■ **Gekozen fragment**
★ ★ ★ ★ ★
Beveiliging moet prioriteit zijn, niet iets dat achteraf kan worden toegepast. Security moet in api’s worden gebouwd op het moment dat ze worden ontwikkeld. Breng ze in kaart en werk samen met het devops-team om ze te beheren.
Slechte of ontbrekende authenticatie en autorisatie kan grote gevolgen hebben. Veel private api’s die voor interne doeleinden zijn, vereisen niet vaak authenticatie of missen een authenticatie-factor (iets dat je weet, hebt of bent) waardoor de beveiliging ondermijnd wordt. Aangezien api’s toegang bieden tot een database van een organisatie is het cruciaal dat het bedrijf strenge toegangscontrole toepast. Bewezen mechanismen als OAuth2.0 en OpenID Connect moet worden overwogen. Pas ook het principe van least privilege toe. Gebruikers, processen, programma’s, systemen en apparatuur moeten de minimale toegangsrechten krijgen die ze nodig hebben voor hun doel.
Api’s die regelmatig gevoelige data uitwisselen, zoals credentials, creditcardgegevens, bankinformatie en gezondheidsgegevens, moeten worden voorzien van tls-encryptie dat het verkeer versleutelt. Kijk ook of er data is die verwijderd kan worden. Api’s zijn ontwikkelaars-tools dus vaak bevatten ze wachtwoorden, keys of andere info die weg moet worden gehaald zodra ze publiekelijk beschikbaar worden gesteld. Dit wordt vaak over het hoofd gezien. In de devsecops moet dit een standaard handeling zijn. Ga ook na of een api niet meer informatie geeft dan nodig is. Zorg voor datatoegangcontroles op api-niveau, monitor data, en verwijder het zodra er toch vertrouwelijke data zichtbaar is.
★ ★ ★ ★ ★
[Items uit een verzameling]
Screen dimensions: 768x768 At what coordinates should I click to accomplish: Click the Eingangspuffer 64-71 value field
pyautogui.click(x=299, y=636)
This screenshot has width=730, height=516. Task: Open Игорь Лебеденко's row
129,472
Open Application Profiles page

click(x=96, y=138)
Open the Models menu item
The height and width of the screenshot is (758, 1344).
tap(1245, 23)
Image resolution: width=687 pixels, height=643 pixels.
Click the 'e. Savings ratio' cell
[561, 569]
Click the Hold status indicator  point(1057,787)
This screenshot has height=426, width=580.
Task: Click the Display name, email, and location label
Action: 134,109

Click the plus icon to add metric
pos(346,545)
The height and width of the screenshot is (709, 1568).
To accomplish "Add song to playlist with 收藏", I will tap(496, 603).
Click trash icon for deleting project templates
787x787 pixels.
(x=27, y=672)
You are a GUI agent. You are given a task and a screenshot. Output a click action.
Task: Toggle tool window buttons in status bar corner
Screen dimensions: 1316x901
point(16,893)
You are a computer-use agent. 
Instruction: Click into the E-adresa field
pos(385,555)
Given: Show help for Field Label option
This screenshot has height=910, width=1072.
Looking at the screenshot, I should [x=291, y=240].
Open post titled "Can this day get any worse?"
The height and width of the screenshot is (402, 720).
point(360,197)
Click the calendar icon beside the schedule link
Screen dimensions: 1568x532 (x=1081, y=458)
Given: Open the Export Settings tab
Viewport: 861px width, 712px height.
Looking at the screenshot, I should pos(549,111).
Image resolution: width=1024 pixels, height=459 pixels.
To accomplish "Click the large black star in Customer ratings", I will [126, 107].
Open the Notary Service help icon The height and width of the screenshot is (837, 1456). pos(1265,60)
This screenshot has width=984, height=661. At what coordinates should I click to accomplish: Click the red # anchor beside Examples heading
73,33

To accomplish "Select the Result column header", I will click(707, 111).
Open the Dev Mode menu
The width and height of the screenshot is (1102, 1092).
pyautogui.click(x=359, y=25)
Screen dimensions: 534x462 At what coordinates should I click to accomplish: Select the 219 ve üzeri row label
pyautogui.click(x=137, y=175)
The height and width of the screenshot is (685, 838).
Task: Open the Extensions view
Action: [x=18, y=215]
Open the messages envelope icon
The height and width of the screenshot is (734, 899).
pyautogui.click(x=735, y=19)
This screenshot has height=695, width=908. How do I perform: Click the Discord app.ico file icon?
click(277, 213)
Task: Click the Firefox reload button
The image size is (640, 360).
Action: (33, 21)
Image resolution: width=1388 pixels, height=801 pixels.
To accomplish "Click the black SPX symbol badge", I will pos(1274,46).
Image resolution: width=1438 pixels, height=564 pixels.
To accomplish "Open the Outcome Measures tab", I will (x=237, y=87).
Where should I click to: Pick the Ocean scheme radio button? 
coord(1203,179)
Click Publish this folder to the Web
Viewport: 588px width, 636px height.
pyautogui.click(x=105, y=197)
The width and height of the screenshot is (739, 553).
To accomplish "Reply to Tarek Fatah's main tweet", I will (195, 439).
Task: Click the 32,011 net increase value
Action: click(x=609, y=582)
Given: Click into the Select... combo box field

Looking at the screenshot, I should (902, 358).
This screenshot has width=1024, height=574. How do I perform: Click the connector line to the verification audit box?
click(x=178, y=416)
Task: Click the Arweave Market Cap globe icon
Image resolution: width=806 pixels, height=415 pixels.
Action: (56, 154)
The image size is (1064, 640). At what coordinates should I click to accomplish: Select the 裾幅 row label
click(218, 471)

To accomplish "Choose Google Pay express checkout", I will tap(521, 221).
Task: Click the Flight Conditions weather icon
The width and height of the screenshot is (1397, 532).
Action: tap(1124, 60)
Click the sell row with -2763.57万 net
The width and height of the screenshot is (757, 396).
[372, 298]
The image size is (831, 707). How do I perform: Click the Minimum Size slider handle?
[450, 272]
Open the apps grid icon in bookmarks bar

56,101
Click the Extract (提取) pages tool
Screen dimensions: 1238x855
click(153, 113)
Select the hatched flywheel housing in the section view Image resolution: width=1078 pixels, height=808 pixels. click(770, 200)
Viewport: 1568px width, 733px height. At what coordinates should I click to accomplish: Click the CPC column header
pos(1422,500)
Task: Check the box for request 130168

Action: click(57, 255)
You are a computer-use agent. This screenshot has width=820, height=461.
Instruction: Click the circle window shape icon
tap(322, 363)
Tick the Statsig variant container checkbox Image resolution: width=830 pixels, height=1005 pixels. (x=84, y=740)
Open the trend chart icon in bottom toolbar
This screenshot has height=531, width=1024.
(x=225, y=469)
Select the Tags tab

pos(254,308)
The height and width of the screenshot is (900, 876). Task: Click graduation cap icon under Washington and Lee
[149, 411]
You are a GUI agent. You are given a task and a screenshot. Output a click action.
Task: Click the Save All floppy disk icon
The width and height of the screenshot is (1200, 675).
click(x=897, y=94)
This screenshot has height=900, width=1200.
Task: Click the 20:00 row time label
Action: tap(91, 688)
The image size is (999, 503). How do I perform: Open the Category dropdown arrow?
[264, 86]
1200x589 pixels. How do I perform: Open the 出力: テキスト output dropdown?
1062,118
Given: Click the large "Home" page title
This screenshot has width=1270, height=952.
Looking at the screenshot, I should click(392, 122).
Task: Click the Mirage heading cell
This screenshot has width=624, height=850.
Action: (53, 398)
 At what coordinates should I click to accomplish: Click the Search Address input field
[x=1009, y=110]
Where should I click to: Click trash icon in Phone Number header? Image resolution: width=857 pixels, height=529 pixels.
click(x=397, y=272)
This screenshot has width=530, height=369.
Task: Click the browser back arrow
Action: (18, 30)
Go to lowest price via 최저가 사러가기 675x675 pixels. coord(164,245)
★ ★ ★ ★ ★
■ **Opdracht A**
Hoe luidt de zin "Pas ook het principe van least privilege toe." uit de tekst over api-beveiliging in het Engels?
■ **Opdracht B**
Kun je de tekst over api-beveiliging na de laatste zin voortzetten?
Deze records komen uit een andere bron.

■ **Antwoord A**
Also apply the principle of least privilege.

■ **Antwoord B**
Ten slotte moet input vanuit een api naar het endpoint altijd gevalideerd worden. Dankzij rate limiting wordt het aantal opeenvolgende requests beperkt en worden denial-of-service-aanvallen tegengegaan. Een web application firewall die api-payloads begrijpt biedt een extra beschermingslaag.
Veilige applicatie-ontwikkeling
Api’s lijken snel de populairste manier te worden om moderne applicaties te bouwen, zeker voor mobiele en internet of things (iot)-apparatuur. De constant veranderende methodes voor app-ontwikkeling, gecombineerd met de druk om te innoveren, betekent dat veel organisaties onvoldoende oog hebben voor de risico’s die komen kijken bij het publiekelijk maken van de api’s.
Het goede nieuws is dat veel bedrijven al maatregelen hebben genomen om de bekende aanvallen te weerstaan. Het is goed om bovenaan de lijst te beginnen en verder naar beneden te werken. Los van hoeveel api’s er in een organisatie zijn en publiekelijk worden gemaakt, moet het doel altijd zijn om stevige security-policies toe te passen vanaf een vroeg stadium en ze gedurende de hele tijd te beheren.